While limiting production - especially of single-use plastics - is a crucial part of the equation in addressing the plastic waste crisis, if recycling becomes more efficient and profitable, plastic pollution could be reduced by 20% by 2040. To make recycling more stable and profitable as an industry, we need to be able to track plastic waste post-consumption.
Today, only 1% of waste is monitored in most waste facilities using resource-intensive, manual processes. Where data does exist, it often provides an incomplete picture. Optical sorters gather useful information, but it's often limited to detailed parameters like polymer type. Furthermore, most of the data they collect only accounts for one of the sorting stages of the recovery process, rather than a holistic picture of everything that enters and eventually leaves an MRF.
What's needed is an industry-wide digital infrastructure that tracks materials from collection through processing and final transformation into new products. This framework should standardize data collection across facilities, enabling real-time monitoring of contamination rates, recovery efficiency, and material quality. By implementing such a system, facilities can identify bottlenecks, optimize sorting processes, and provide transparency to stakeholders throughout the value chain.

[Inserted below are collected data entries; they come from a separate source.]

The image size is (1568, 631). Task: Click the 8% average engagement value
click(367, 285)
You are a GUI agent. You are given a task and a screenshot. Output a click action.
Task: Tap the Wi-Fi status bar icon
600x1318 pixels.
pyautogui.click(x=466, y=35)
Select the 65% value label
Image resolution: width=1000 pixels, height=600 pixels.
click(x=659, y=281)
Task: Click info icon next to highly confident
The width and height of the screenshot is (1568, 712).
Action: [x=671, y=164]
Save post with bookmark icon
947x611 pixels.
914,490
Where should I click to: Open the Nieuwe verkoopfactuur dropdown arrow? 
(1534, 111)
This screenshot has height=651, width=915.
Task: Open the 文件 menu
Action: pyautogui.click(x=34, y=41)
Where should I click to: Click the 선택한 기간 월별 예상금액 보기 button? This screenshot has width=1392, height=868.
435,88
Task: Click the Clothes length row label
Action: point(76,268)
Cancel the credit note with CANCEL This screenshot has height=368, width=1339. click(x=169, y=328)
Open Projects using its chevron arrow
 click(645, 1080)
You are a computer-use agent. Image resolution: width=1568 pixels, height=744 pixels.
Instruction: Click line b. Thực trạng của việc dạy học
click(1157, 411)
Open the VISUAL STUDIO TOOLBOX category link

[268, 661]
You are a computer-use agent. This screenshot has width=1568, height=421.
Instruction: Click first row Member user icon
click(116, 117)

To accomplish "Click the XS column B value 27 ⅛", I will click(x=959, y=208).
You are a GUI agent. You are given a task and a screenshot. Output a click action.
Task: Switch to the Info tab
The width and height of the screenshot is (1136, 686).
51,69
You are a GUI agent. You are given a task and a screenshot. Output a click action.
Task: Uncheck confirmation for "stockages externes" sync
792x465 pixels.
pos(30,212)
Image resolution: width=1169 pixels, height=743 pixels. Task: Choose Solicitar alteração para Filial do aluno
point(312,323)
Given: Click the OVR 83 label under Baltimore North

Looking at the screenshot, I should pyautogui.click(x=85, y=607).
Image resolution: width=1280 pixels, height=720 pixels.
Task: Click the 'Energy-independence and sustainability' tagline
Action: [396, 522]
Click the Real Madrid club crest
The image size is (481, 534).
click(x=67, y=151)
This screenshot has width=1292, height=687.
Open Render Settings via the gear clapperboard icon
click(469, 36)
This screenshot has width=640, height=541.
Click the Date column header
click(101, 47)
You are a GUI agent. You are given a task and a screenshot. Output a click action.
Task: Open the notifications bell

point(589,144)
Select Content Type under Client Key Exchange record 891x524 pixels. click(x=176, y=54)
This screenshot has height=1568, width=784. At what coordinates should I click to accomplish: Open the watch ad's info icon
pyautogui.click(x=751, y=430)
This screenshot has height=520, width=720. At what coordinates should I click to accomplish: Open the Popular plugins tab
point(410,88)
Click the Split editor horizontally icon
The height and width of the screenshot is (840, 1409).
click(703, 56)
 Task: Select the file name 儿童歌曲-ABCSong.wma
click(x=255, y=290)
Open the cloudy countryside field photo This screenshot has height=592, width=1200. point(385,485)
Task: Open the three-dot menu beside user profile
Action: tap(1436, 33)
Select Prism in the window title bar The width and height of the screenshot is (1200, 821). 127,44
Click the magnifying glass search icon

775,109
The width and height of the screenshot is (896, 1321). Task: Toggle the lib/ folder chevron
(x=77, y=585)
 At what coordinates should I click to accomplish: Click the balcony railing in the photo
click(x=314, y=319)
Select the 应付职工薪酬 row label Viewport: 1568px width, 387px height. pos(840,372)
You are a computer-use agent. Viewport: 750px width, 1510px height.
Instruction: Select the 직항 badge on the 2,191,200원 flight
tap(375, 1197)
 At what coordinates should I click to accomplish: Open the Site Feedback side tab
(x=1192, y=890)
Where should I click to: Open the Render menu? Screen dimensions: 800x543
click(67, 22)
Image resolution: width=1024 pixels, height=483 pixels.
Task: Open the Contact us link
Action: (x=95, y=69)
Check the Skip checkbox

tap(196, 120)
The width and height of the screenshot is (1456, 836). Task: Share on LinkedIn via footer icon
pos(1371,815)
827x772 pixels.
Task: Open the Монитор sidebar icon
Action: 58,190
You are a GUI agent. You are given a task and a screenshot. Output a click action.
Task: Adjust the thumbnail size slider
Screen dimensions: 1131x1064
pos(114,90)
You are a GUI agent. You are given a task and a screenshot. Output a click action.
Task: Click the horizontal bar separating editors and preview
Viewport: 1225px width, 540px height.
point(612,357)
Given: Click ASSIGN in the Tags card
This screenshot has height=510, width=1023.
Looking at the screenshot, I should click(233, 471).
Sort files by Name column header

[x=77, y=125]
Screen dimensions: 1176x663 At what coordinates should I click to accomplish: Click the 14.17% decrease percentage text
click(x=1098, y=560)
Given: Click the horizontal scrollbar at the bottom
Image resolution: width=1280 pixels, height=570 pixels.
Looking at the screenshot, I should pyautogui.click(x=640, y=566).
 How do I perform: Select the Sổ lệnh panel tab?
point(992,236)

Setting standards for sustainable packaging design
Extended Producer Responsibility (EPR) policies are some of the most effective policy instruments for increasing recycling rates. If we cannot agree on standardized EPR policies across developed nations, we must support them as an industry at a local level.
That doesn’t mean that we simply shift the onus on recycling from consumers to waste producers. It means waste management and recycling companies must work in tandem with packaging producers to collect comprehensive and accurate recycling data - even down to brand or even stock-keeping unit (SKU) level - to give them the insights they need on the true recyclability of their products. That same data will provide an essential feedback loop as producers go on to design – and redesign – more sustainable packaging to maximize recovery rates.
For something to be recyclable, it has to be collected, sorted, sent somewhere to be processed into another material, and then actually used again. Without the data to track this full post-consumption journey, packaging-led recycling will be as ineffective as the consumer-led recycling that came before it.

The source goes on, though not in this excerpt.